Repeat the records exactly, so that each line matches the original.

====================

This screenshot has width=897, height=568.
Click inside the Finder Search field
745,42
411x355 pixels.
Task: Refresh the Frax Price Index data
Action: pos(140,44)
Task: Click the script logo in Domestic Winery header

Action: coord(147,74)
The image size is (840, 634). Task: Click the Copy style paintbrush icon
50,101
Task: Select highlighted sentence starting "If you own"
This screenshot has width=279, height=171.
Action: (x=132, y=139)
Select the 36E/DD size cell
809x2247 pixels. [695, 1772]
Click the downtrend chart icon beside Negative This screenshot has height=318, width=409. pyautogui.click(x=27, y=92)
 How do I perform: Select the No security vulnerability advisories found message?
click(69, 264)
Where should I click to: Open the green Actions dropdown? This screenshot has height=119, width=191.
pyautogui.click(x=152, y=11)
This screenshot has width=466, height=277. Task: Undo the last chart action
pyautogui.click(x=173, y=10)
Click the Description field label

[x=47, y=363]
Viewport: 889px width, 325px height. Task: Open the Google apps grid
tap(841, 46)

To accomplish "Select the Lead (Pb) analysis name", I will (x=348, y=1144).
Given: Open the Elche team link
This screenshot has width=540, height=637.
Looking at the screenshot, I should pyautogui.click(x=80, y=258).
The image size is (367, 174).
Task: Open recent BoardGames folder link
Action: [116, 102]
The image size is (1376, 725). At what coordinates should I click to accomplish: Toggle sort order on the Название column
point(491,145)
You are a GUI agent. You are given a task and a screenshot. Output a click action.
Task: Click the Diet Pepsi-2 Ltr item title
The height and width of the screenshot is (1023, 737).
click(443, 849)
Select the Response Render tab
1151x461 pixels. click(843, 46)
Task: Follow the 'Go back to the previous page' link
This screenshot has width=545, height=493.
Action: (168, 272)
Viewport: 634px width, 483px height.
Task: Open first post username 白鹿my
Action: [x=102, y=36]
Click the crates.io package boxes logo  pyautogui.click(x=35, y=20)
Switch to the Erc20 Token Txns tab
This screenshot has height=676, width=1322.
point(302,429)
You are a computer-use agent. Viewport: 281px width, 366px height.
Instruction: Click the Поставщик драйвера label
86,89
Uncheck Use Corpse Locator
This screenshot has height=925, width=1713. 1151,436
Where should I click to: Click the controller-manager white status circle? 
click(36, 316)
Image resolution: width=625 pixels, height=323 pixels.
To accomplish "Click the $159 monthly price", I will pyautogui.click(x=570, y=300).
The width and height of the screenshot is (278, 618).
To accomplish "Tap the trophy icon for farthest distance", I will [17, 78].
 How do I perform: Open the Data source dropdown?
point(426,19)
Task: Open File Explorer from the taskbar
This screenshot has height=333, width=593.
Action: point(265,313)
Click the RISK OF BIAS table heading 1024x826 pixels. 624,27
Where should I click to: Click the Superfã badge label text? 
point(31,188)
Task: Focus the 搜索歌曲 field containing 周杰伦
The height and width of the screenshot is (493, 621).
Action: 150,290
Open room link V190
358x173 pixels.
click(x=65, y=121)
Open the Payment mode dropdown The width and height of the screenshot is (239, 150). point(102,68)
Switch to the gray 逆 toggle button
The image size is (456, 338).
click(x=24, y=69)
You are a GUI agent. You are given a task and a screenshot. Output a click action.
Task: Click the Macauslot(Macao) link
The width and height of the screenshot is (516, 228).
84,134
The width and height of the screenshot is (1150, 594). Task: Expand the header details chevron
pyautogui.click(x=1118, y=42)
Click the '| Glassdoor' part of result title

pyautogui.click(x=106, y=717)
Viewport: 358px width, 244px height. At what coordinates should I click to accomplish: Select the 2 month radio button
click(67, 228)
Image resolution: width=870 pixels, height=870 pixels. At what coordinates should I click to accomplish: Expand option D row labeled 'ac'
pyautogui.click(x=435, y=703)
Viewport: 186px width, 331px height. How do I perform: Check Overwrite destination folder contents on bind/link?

====================

YOUR SOLUTION =>
This screenshot has width=897, height=568.
Click inside the Finder Search field
745,42
411x355 pixels.
Task: Refresh the Frax Price Index data
Action: pos(140,44)
Task: Click the script logo in Domestic Winery header

Action: coord(147,74)
The image size is (840, 634). Task: Click the Copy style paintbrush icon
50,101
Task: Select highlighted sentence starting "If you own"
This screenshot has width=279, height=171.
Action: (x=132, y=139)
Select the 36E/DD size cell
809x2247 pixels. [695, 1772]
Click the downtrend chart icon beside Negative This screenshot has height=318, width=409. pyautogui.click(x=27, y=92)
 How do I perform: Select the No security vulnerability advisories found message?
click(69, 264)
Where should I click to: Open the green Actions dropdown? This screenshot has height=119, width=191.
pyautogui.click(x=152, y=11)
This screenshot has width=466, height=277. Task: Undo the last chart action
pyautogui.click(x=173, y=10)
Click the Description field label

[x=47, y=363]
Viewport: 889px width, 325px height. Task: Open the Google apps grid
tap(841, 46)

To accomplish "Select the Lead (Pb) analysis name", I will (x=348, y=1144).
Given: Open the Elche team link
This screenshot has width=540, height=637.
Looking at the screenshot, I should pyautogui.click(x=80, y=258).
The image size is (367, 174).
Task: Open recent BoardGames folder link
Action: [116, 102]
The image size is (1376, 725). At what coordinates should I click to accomplish: Toggle sort order on the Название column
point(491,145)
You are a GUI agent. You are given a task and a screenshot. Output a click action.
Task: Click the Diet Pepsi-2 Ltr item title
The height and width of the screenshot is (1023, 737).
click(443, 849)
Select the Response Render tab
1151x461 pixels. click(843, 46)
Task: Follow the 'Go back to the previous page' link
This screenshot has width=545, height=493.
Action: (168, 272)
Viewport: 634px width, 483px height.
Task: Open first post username 白鹿my
Action: [x=102, y=36]
Click the crates.io package boxes logo  pyautogui.click(x=35, y=20)
Switch to the Erc20 Token Txns tab
This screenshot has height=676, width=1322.
point(302,429)
You are a computer-use agent. Viewport: 281px width, 366px height.
Instruction: Click the Поставщик драйвера label
86,89
Uncheck Use Corpse Locator
This screenshot has height=925, width=1713. 1151,436
Where should I click to: Click the controller-manager white status circle? 
click(36, 316)
Image resolution: width=625 pixels, height=323 pixels.
To accomplish "Click the $159 monthly price", I will pyautogui.click(x=570, y=300).
The width and height of the screenshot is (278, 618).
To accomplish "Tap the trophy icon for farthest distance", I will [17, 78].
 How do I perform: Open the Data source dropdown?
point(426,19)
Task: Open File Explorer from the taskbar
This screenshot has height=333, width=593.
Action: point(265,313)
Click the RISK OF BIAS table heading 1024x826 pixels. 624,27
Where should I click to: Click the Superfã badge label text? 
point(31,188)
Task: Focus the 搜索歌曲 field containing 周杰伦
The height and width of the screenshot is (493, 621).
Action: 150,290
Open room link V190
358x173 pixels.
click(x=65, y=121)
Open the Payment mode dropdown The width and height of the screenshot is (239, 150). point(102,68)
Switch to the gray 逆 toggle button
The image size is (456, 338).
click(x=24, y=69)
You are a GUI agent. You are given a task and a screenshot. Output a click action.
Task: Click the Macauslot(Macao) link
The width and height of the screenshot is (516, 228).
84,134
The width and height of the screenshot is (1150, 594). Task: Expand the header details chevron
pyautogui.click(x=1118, y=42)
Click the '| Glassdoor' part of result title

pyautogui.click(x=106, y=717)
Viewport: 358px width, 244px height. At what coordinates should I click to accomplish: Select the 2 month radio button
click(67, 228)
Image resolution: width=870 pixels, height=870 pixels. At what coordinates should I click to accomplish: Expand option D row labeled 'ac'
pyautogui.click(x=435, y=703)
Viewport: 186px width, 331px height. How do I perform: Check Overwrite destination folder contents on bind/link?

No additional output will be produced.